Cette archive du Gisti, basée sur l'année civile 2003, est certes ancienne mais donne une bonne idée de la bonne ou mauvaise volonté des pays à accepter ou non qu'on leur renvoie leurs ressortissants. A l'époque, il n'y avait pas de Kosovo mais une Yougoslavie; à l'époque la Tunisie était sous le régime de Ben Ali; à l'époque aussi, l'Egypte n'avait pas fait sa "révolution". En 2003, ce siècle avait deux ans. Et déjà Sarkozy perçait sous Chirac. Mais dans les grandes lignes, c'est à lire pour mieux comprendre l'embarras des autorités françaises, mais aussi ce que le ministre de l'Intérieur n'a pas dit clairement, et que du coup les journalistes n'ont pas repris.
Que faire de Leonarda?
On l'a vu, la collégienne de quinze ans n'est pas gâtée: un père menteur, violent, et qui par surcroît l'aurait forcée à mendier. Or le père, qui se revendique du Kosovo, avait déjà été expulsé au Kosovo quand la police a voulu expulser le reste de la famille. Pourquoi la France l'a-t-elle renvoyée au Kosovo, alors que, suite à une décision du Conseil d'Etat de mars 2012, soit à peine un an après son entrée sur cette liste, le Kosovo est sorti de la liste des "pays d'origine sûre" de l'OFPRA? Autre faute de l'administration française... car la liste à jour (août 2013) ne mentionne toujours pas le Kosovo.
Une fois l'erreur commise d'envoyer le père au Kosovo dans des conditions que le rapport de l'IGA ne dit pas [tel n'est pas son propos], la France aurait pu se passer d'établir ces laissez-passer européens discrètement avoués dans un long rapport, et donc de forcer la main au Kosovo en lui expédiant une femme et de enfants que ce pays ne reconnaissait pas ou ne voulait pas. La France aurait pu, par exemple, reconduire à la frontière le reste de la famille dans son pays "d'origine" au sein de l'espace Schengen, à savoir l'Italie. Une autre possibilité était aussi d'attendre quelques mois, et que cette femme et ces enfants soient régularisables en France au titre de la circulaire Valls.

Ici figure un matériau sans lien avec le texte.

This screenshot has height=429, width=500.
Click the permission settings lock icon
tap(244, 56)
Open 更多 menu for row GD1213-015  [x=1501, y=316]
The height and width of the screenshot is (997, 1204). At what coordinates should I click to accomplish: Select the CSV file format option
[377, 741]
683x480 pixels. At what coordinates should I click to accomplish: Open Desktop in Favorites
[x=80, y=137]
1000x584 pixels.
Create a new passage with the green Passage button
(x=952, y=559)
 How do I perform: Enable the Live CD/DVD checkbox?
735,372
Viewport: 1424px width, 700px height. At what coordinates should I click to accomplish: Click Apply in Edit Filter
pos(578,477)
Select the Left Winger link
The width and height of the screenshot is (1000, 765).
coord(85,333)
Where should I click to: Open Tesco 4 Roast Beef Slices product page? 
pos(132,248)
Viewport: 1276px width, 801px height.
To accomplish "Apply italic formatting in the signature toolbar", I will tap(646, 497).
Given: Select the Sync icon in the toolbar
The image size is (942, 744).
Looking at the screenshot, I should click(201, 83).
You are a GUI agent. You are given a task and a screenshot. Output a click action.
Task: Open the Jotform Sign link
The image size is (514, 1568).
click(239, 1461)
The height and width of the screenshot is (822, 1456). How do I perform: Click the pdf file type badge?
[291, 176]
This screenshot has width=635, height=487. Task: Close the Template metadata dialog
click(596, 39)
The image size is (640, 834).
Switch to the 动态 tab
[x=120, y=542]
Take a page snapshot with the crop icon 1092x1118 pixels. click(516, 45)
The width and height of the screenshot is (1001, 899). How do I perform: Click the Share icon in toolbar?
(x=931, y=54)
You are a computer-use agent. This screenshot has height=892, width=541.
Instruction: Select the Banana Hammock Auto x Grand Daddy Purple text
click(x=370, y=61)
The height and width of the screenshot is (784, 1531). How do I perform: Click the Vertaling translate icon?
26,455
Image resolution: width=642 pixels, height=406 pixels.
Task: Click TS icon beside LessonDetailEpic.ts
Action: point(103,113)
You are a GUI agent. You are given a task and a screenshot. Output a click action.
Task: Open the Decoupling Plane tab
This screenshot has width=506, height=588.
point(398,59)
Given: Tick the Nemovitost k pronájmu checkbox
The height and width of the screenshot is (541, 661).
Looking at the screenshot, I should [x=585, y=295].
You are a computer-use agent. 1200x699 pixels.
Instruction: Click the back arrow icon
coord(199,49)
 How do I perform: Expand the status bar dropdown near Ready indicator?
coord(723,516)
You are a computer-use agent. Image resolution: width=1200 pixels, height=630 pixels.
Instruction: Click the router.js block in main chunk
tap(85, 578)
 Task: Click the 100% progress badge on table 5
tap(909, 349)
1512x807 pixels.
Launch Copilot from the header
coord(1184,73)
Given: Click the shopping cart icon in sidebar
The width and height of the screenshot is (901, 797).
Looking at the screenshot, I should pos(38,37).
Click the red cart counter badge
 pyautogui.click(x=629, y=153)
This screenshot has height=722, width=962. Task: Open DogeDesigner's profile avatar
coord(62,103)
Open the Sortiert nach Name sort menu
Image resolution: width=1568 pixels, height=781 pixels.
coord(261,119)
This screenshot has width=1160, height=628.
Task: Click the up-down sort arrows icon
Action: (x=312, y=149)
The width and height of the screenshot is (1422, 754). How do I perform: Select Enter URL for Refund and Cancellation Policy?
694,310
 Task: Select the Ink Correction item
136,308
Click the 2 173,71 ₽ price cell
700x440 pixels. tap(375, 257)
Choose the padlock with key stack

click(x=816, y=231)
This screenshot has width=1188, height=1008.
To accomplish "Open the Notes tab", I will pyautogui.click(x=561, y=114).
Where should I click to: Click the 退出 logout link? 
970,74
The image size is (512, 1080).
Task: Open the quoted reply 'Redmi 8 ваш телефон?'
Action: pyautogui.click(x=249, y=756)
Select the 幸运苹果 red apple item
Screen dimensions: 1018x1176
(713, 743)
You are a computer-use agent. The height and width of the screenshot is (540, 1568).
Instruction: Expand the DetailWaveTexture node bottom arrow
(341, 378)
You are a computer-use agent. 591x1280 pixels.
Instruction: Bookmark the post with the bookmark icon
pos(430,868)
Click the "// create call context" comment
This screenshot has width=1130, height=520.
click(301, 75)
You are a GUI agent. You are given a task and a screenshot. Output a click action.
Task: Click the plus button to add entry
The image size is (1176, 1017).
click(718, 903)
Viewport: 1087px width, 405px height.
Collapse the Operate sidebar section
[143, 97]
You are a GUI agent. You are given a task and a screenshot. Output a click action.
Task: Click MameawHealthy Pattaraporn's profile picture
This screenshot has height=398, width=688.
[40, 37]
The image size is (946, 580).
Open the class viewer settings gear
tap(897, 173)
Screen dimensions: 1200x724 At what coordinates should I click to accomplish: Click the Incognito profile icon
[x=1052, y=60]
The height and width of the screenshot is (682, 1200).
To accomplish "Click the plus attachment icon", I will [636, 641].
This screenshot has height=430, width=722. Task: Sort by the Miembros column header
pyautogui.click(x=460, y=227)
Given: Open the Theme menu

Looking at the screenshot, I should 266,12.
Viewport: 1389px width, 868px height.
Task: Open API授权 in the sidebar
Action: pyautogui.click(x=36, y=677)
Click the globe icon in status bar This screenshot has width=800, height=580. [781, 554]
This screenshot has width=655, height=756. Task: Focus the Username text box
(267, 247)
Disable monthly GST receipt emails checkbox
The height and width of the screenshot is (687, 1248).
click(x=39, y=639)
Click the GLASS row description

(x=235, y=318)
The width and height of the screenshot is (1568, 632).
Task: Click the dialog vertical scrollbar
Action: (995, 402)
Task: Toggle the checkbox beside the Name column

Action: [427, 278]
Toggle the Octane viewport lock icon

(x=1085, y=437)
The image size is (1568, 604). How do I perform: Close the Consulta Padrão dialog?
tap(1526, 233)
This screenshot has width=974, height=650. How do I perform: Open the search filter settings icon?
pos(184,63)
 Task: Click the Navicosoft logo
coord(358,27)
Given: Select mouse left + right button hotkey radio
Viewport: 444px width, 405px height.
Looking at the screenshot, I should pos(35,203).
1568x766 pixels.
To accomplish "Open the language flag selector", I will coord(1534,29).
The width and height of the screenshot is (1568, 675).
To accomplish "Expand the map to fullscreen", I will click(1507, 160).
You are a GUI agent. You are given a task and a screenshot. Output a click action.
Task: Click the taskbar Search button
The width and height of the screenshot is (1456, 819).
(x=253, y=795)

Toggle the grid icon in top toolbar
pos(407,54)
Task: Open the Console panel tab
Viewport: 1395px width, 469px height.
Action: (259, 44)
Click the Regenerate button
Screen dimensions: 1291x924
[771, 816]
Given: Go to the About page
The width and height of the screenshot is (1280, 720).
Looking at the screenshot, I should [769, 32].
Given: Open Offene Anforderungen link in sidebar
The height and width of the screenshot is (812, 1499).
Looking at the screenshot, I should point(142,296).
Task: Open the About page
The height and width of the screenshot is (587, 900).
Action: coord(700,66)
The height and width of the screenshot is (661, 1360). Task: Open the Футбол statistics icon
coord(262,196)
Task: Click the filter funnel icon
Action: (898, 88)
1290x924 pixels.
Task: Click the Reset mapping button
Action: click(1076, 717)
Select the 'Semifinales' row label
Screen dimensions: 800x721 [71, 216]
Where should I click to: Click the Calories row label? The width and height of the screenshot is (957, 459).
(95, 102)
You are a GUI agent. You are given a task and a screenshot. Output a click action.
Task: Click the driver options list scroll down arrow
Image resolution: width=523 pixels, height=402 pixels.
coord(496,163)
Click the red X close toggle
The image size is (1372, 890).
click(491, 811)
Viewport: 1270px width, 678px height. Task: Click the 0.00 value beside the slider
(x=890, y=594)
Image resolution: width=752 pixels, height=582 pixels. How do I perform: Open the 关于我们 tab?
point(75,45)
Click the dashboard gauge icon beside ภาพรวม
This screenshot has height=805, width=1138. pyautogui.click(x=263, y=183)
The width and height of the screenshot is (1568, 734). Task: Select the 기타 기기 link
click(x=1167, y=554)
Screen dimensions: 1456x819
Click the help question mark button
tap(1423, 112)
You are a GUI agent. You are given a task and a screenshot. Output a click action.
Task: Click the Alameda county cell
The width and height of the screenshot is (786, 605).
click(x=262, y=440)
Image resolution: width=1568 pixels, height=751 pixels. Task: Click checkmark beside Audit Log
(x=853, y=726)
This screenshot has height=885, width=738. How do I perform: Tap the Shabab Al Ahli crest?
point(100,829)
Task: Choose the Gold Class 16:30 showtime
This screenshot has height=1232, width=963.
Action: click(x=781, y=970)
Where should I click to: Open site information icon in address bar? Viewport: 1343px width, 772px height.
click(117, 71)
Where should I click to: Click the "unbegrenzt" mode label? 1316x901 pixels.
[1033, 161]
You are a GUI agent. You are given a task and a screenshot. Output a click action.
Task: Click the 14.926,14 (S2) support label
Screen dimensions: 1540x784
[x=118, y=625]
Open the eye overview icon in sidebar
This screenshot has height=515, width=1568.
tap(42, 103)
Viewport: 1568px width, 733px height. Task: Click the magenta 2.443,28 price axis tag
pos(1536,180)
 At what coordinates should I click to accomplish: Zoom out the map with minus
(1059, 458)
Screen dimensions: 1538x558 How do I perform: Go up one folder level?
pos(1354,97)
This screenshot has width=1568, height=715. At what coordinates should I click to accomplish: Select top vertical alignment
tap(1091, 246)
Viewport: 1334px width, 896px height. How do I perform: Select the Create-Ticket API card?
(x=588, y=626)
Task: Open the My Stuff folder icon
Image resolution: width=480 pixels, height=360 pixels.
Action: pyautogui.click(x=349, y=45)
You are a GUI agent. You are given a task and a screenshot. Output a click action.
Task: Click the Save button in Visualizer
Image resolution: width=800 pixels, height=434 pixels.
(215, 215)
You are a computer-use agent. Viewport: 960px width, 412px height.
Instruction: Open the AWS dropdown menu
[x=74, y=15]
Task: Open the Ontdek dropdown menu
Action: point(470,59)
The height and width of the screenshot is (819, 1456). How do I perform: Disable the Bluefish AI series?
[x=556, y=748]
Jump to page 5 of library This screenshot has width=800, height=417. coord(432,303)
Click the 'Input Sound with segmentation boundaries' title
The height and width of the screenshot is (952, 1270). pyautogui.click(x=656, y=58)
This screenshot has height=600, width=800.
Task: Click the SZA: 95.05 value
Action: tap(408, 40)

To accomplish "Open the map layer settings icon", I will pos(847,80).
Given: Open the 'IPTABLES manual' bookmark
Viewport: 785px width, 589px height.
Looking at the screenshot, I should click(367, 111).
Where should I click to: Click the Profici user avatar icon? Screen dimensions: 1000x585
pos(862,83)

Du temps où Nicolas Sarkozy était à l'Intérieur existait une circulaire recommandant de ne pas expulser les enfants durant l'année scolaire. Est-ce à dire que la France dite "de gauche" est moins humaine que celle d'avant?
Désormais, tous les membres de la famille Dibrani sont au Kosovo, y compris les enfants qui ne connaissent pas de langue locale. On en vient à reprocher aux enfants -qui n'y sont pour rien- de se comporter comme des Français, et la famille se fait agresser dans la rue, par celui qui était le mari de la dame un quart de siècle plus tot, certes, mais un policier dit tout de même qu'ils ne sont pas en sécurité là-bas.
Une solution reste à la France, dans le cadre du règlement Dublin II: l'article 15, alinéa 1. On y lit que "des membres" d'une même famille peuvent être rapprochés pour des "motifs familiaux et culturels". L'article 6 de ce même règlement met pour sa part en avant "l'intérêt du mineur". Jusqu'à plus ample informé Leonarda est mineure. Il y aurait donc possibilité de la faire revenir en France avec "des membres" de sa famille, et dans son "intérêt" peut-être la séparer de son père, puisque tous les reproches faits jusqu'à présents le sont à son égard. Aussi étrange que cela puisse paraître, ça paraît plus judicieux que de lui demander de choisir entre sa famille naturelle dans un pays qu'elle ne connaît pas avec une langue qu'elle ne connaît pas et la France, mais "elle seule".